Proces byłego wieloletniego funkcjonariusza NYPD Michaela Valvy (42 l.) i jego partnerki Angeli Polliny (44 l.) rozpoczął się w środę, dwa lata po tragicznej śmierci Thomasa Valvy (†8 l.). Z nagrań z domu mężczyzny wynika, że chłopiec wraz z braćmi był notorycznie maltretowany przez parę z Long Island. Ośmiolatek był głodzony, bity i karany za najmniejsze przewinienia. Śledczy ustalili, że w nocy z 16 na 17 stycznia 2020 r., gdy na dworze temperatura wynosiła zaledwie 20 st. F, Thomas został pozostawiony w nieocieplonym garażu. Po 16 godz. męki wpadł w hipotermię i było za późno, by go uratować.
„Tommy był i nadal jest prawdziwym bohaterem, który mimo doświadczania codziennego okrutnego wykorzystywania seksualnego, fizycznego i psychicznego z rąk swoich morderców (...) był fundamentem wsparcia dla swoich dwóch braci, którzy również byli maltretowani” – tak matka chłopca, Justyna Zubko-Valva (38 l.), opisała swojego ukochanego synka.

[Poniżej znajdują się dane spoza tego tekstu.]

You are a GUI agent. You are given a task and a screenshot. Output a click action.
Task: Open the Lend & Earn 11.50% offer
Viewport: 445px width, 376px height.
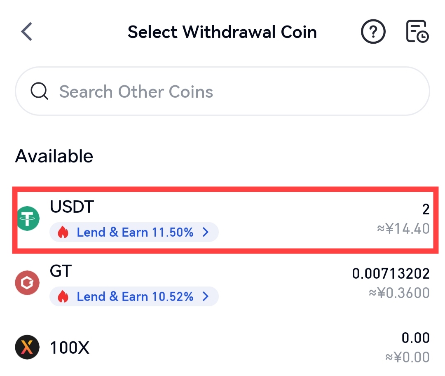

Dzieci decyzją sądu po rozwodzie rodziców zostały odebrane matce. Polka przed wyrokiem wielokrotnie przekonywała, że chłopcami nie powinien opiekować się ojciec i przedstawiała dowody na to, że Michael się nad nimi znęca – ich ciała były posiniaczone i często chodzili w pokrytych odchodami ubraniach. Dopiero po śmierci Thomasa dzieci wróciły pod opiekę naszej rodaczki.
Teraz rozpoczął się proces pary, która otrzymała zarzut morderstwa drugiego stopnia.
Asystentka prokuratora okręgowego hrabstwa Suffolk Laura Newcombe w sądzie przedstawiła dowody winy oskarżonych. „Będę ich bił, aż zaczną krwawić” – tak podobno brzmiał SMS wysłany przez ojca chłopców do partnerki. Matthew Tuohy, adwokat Polliny twierdzi, że kobieta jest niewinna. Prawnik mężczyzny Anthony La Pinta o śmierć chłopca z kolei obwinia konkubinę. Sadystycznej parze grozi od 25 lat do dożywotniego pozbawienia wolności.